All Cherilyn Sarkisian wanted as a child was to be famous. Her mother, Georgia Holt – a sometime model and actress – encouraged her daughter’s ambition.
Cher left home when she was sixteen and moved in with a girlfriend. She worked at See’s Candy and danced it up on the Sunset Strip. Then one day, Cher saw Sonny Bono – a thin guy with long black hair, Beatles boots and a gold chain.
Sonny, as it happens, was crazy about Melissa, the girl Cher was rooming with. But when Melissa kicked Cher out because she couldn’t pay the rent, Sonny came to her rescue and let her move into his apartment.
Cher lied to her mother and told her she was living with a stewardess. She lied to Sonny and told him she was 19.
They married in 1964 – the same year that Sonny and Cher the pop duo were born.
It was all an accident: Sonny was working as a record promoter for producer Phil Spector, and Cher was just hanging around.
She hadn’t even thought of becoming a singer. One night at the studio one of the backup singers didn’t show up and Cher got the gig.
When I Got You Babe was released in 1965 and went on to sell 4 million copies, Sonny and Cher were it. Their trademark look – bell-bottoms, vests and Eskimo boots – caused quite a sensation.
By 1971 they had their own high-rating television variety show, The Sonny and Cher Comedy Hour.
After her ugly – and very public – divorce from Sonny in the mid-70s, Cher’s star waned alarmingly. She briefly returned to the US Top 10 with Take Me Home but ended the decade in high dudgeon with women’s rights groups after appearing chained and semi-naked on the cover of her little-heard LP, Prisoner.

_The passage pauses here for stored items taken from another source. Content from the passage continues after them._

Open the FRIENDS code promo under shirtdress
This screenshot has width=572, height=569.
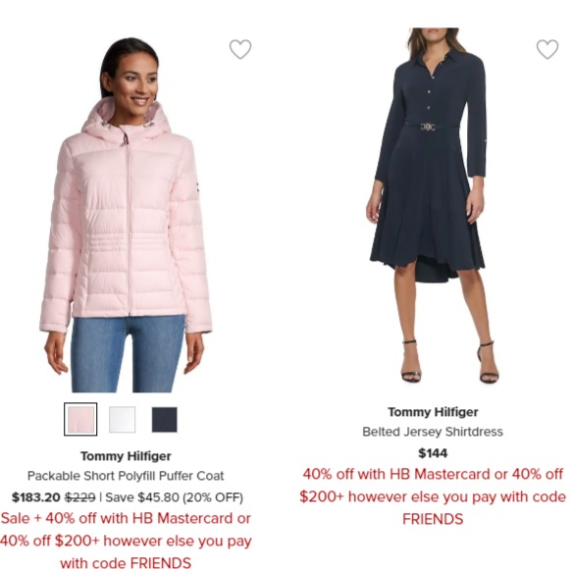click(433, 496)
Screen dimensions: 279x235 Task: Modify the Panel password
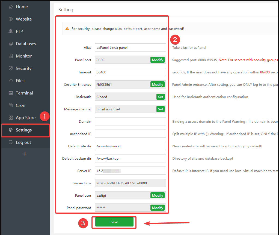[158, 208]
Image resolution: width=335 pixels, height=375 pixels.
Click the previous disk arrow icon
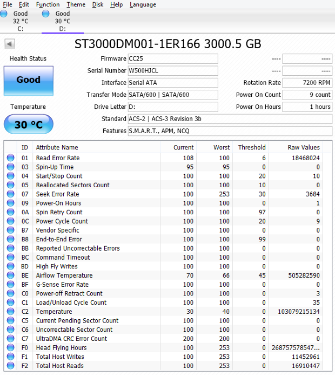9,44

Meanwhile, Cher found herself in a number of relationships with rock stars including Gregg Allman, who she married and divorced (pictured at left), Gene Simmons of KISS and Les Dudek – with whom she formed rock band Black Rose. Neither the relationships nor the band were successful.
Early 80s musical ventures were similarly unsuccessful and, by 1982, the now middle-aged Cher seemed finished.

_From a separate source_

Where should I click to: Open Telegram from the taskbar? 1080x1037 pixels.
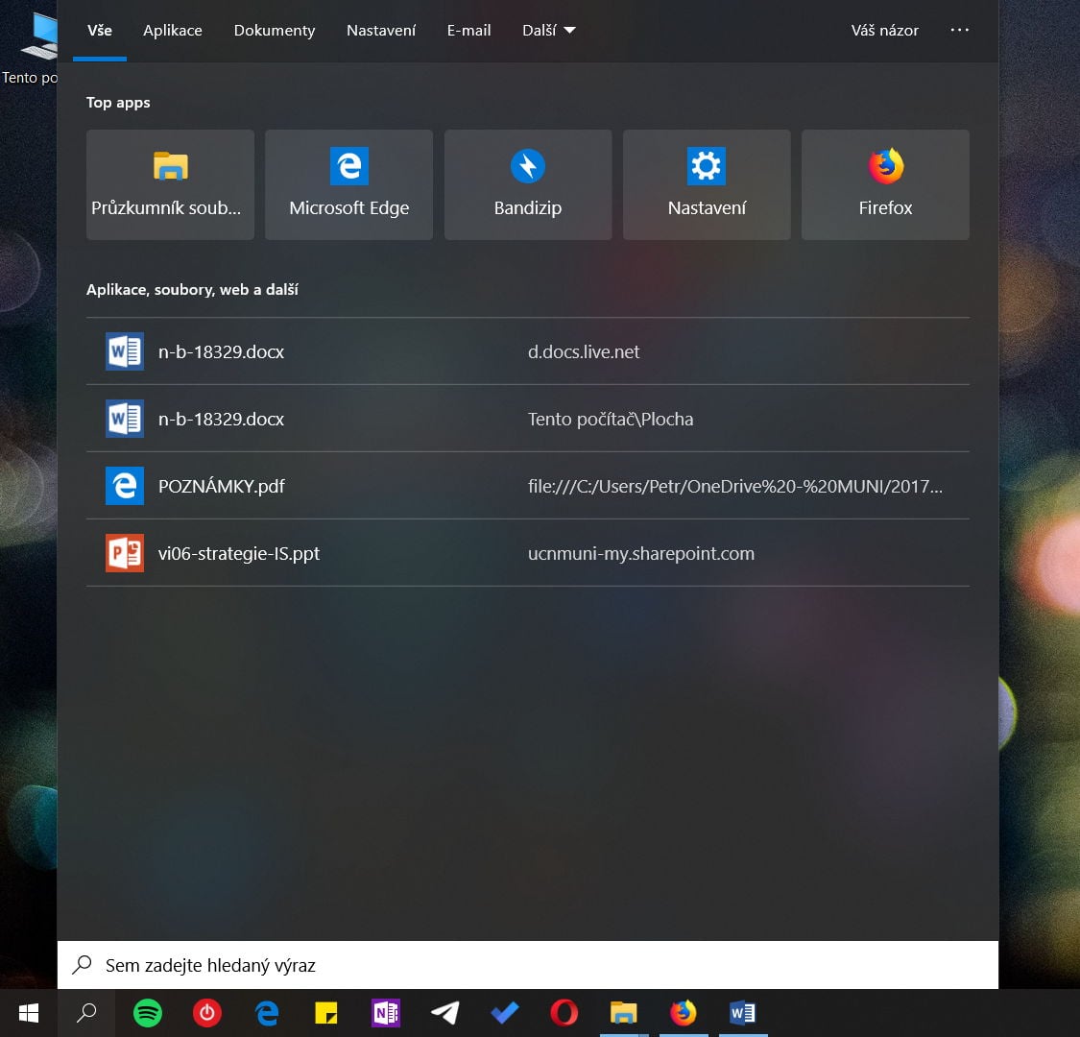coord(445,1013)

She then landed a part in an off-Broadway production of Come Back To The Five and Dime, Jimmy Dean, Jimmy Dean, also appearing in the subsequent film version.
When 1983s Silkwood brought her a first Oscar nomination, it was clear that a new career was beckoning.
After further big-screen successes – including The Witches of Eastwick (1987) and Moonstruck (for which she won the 1988 Academy Award for Best Actress) – she resumed her singing career.
The US Top 10 single I Found Someone was followed by other hits including The Shoop Shoop Song (It’s In His Kiss), a UK #1 in 1991, but even that level of success was eclipsed by Believe – a dance track with startling vocoder voice effects – which topped the charts in 27 countries, including the US and the UK.
Taking a gamble on a new futuristic technology called AutoTune, Believe introduced the then-52-year-old singer to a whole new generation of fans, becoming an indelible anthem for the queer community and earning Cher a permanent place in the canon of empowerment-pop anthems.